Fifteenth Judicial Circuit Court Clerk’s Office Strikes in Mount Carroll
By TONY CARTON | For The Prairie Advocate News
MOUNT CARROLL – A labor dispute between the Clerk of the Circuit Court in Carroll County and her staff reached the boiling point Monday when three members of the clerk’s office failed to report for work citing the lack of good faith negotiation on the part of the clerk, Sheri Miller.
“This is not an economic strike; it has nothing to do with money,” said Zack Ross who represents the strikers through his position as Manager with the United Brotherhood of Carpenters and Joiners of America, Local 790.
He said Miller received a letter from his office the first week of August notifying her of their intent to modify or amend the current collective bargaining agreement and to negotiate a successor agreement.
“In that letter it states that she should contact me for available dates and times so we could meet and negotiate,” Ross said. “Well, she never contacted me, ever.”
He said he waited to hear back from Miller until November 18 when he sent her a five-day notice of the group’s intent to strike thinking when she received the strike notice she would contact him to begin negotiations, but when she failed again to contact him and the contract expired he instructed the clerk’s staff to stay home.

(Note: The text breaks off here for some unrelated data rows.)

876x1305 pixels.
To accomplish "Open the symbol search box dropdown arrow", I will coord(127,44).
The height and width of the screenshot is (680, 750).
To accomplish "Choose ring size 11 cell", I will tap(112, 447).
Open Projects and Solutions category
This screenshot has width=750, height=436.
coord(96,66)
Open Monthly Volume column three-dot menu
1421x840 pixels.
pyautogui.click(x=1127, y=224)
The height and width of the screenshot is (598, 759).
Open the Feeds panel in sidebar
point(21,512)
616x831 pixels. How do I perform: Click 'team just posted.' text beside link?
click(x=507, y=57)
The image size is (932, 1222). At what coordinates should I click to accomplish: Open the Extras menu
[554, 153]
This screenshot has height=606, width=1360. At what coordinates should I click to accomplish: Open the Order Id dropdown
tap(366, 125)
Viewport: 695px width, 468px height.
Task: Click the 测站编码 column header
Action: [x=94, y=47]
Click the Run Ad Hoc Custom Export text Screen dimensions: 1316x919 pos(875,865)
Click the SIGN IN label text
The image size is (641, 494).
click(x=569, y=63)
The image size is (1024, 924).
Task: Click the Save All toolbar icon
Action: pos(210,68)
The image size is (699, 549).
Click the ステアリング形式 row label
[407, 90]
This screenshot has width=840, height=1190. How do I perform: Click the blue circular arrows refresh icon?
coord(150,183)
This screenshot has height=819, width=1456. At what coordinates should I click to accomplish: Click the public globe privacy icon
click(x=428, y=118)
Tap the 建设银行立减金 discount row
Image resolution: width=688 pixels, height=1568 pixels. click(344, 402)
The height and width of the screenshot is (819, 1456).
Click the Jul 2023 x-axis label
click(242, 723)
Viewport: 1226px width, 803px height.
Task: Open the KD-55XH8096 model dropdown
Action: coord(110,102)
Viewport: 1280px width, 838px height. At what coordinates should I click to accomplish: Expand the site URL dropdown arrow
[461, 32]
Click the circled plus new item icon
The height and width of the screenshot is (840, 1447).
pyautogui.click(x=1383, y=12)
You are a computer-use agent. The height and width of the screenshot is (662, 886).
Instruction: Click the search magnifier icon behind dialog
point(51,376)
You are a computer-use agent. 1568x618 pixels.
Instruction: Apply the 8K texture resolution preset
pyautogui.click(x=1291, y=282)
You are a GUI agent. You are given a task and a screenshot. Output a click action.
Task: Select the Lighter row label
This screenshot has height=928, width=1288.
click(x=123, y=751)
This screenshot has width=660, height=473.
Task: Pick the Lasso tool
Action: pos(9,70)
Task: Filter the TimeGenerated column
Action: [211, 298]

“We didn’t strike Monday [December 1] on the basis that maybe she will call me,” Ross said. “I didn’t want to take it to the street and have a bad scene or whatever you want to call it. I tried to give her the ability to reach out to me, but the girls were instructed not to go to work because they didn’t have a contract.”
Miller said she is waiting for them to give her their demands.
“I have not gotten anything from them on what they want except for a five-day notice to strike,” she said. “When I got that five-day notice to strike I gave it to the State’s Attorney. He tried and tried and tried to call Mr. Ross who is the union person and he [Ross] failed to return any calls, so they went out on strike,” Miller said.
Carroll County administrator Michael Doty said the circuit clerk’s office is, by Illinois constitution, a separate division of the State of Illinois and not part of the county government.
“We actually have four separate units of unions,” said Doty. “We have the FOP. We have the Teamsters. We have a carpenter’s unit that negotiates an agreement with the county and then we have a carpenter’s unit that negotiates with the circuit clerk. The circuit clerk is the only one that signs to that contract; the county does not. On the other three, the county board signs to the contracts.”
He said the locally elected circuit clerk is part of the judicial system which has offices in the county building, and the clerk is the employer, not the county.
“Our agreement is signed and county employees are at work,” Doty said. “The clerk negotiates with the union representative of her staff, but apparently that is not happening. They are on strike; county employees are not.”
Ross said the clerk’s office contract ended November 30 and since that date the clerks have not had a contract.
“We haven’t even sat down to an official bargaining session to go through language or economics; there’s been nothing,” Ross said. “There is no contract there and without a contract they are not going to go to work.”
He said the strikers had not picketed Friday, December 6 because he termed that day as a cooling off period and has scheduled a meeting in Springfield with a representative of the courts on Monday, December 9.
“I am hoping this is resolved Monday,” Ross said. “They want to go back to work. I want them to go to work. It is all up to her [Miller]. I mean if she wants to get a contract they will hopefully be back to work on Tuesday. I’m going to stay with this Monday, as long as it takes.”
Miller indicated she is considering other options.
“I thought when you were on strike you picketed or you went back to work; one or the other,” she said. “On Monday and then again on Friday, when they weren’t out picketing I think it is a ‘No call-no show’ and they quit. That’s my opinion.”
When questioned directly about whether the strikers are unemployed because they were not on the picket line Monday and Friday of last week, Miller said, “That is a possibility.”
Ross said negotiating and settling on a contract has never been a problem in the past.
“I’ve been their representative for around 17 years; prior to that they were never unionized,” he said. “A contract has never been a problem and I don’t know what her issue is. She is in a position as an elected official where nobody has authority over her. It’s like she is abusing her position. I don’t get it. A lot of people don’t get it.”